Leistungskürzungen soll es zwar nicht geben. Es dürfte jedoch für die Versicherten noch schwieriger werden, Leistungen bewilligt zu bekommen, wie sie eingangs angesprochen wurden.

Seit 1. Juni können Geflüchtete aus der Ukraine Hartz-IV beantragen

Die Langzeitfolgekosten von Corona wie Long Covid sind derzeit noch nicht ansatzweise abschätzbar, da rollte schon der nächste ungedeckte Kostenblock auf die gesetzlichen Krankenkassen zu: Seit dem 1. Juni 2022 erhalten hilfebedürftige Geflüchtete aus der Ukraine die Hilfen und Sozialleistungen nicht mehr nach dem Asylbewerberleistungsgesetz, sondern nach dem Sozialgesetzbuch.

Für Arbeitslosengeld II sind in der Regel die Jobcenter zuständig, die vor allem in den großen Städten das blanke Chaos befürchten, da es kaum Personal mit ukrainischen Sprachkenntnissen gibt und viele Flüchtlinge sich in der deutschen Bürokratie mitnichten auskennen. Um Leistungen nach dem SGB II im Jobcenter beantragen zu können, wird eine Aufenthaltserlaubnis oder eine sogenannte Fiktionsbescheinigung, beziehungsweise eine durch die Ausländerbehörde ausgestellte Ersatzbescheinigung benötigt.

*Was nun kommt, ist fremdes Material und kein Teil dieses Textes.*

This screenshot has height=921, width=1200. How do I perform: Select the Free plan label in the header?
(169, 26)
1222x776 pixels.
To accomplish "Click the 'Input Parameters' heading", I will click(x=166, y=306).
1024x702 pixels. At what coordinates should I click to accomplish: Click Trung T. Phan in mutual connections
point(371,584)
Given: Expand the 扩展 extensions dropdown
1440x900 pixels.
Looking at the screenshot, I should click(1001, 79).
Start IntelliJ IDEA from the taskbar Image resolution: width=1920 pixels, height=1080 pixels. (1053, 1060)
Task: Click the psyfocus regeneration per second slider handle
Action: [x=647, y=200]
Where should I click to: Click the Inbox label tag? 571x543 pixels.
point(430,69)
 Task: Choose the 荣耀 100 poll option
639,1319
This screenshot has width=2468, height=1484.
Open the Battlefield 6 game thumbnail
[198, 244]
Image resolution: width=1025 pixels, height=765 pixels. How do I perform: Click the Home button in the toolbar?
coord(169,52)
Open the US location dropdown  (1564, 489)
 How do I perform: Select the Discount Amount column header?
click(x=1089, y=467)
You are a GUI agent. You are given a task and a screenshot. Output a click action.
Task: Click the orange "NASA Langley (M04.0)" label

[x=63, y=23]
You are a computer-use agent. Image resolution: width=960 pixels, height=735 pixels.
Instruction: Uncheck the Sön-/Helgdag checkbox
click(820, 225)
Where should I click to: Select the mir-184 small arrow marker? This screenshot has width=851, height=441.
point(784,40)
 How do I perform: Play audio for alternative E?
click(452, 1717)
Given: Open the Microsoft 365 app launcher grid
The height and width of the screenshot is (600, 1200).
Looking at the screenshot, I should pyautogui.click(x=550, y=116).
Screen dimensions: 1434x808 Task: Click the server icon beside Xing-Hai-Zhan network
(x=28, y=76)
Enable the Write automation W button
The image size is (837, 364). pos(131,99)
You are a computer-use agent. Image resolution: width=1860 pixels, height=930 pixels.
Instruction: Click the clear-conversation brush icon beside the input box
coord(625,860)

Im Gegensatz zu Flüchtlingen aus Russland ist die Aufenthaltsregelung für Ukrainer kein Problem. Bei den Vermögensangaben wird man sich auf die Angaben des Antragstellers verlassen müssen. Eine Überprüfung in der Ukraine dürfte noch längere Zeit nicht möglich sein. Die Unterlagen für die Antragstellung sind nur in deutscher Sprache verfügbar. Ganz so einfach will man es den Geflüchteten dann doch nicht machen.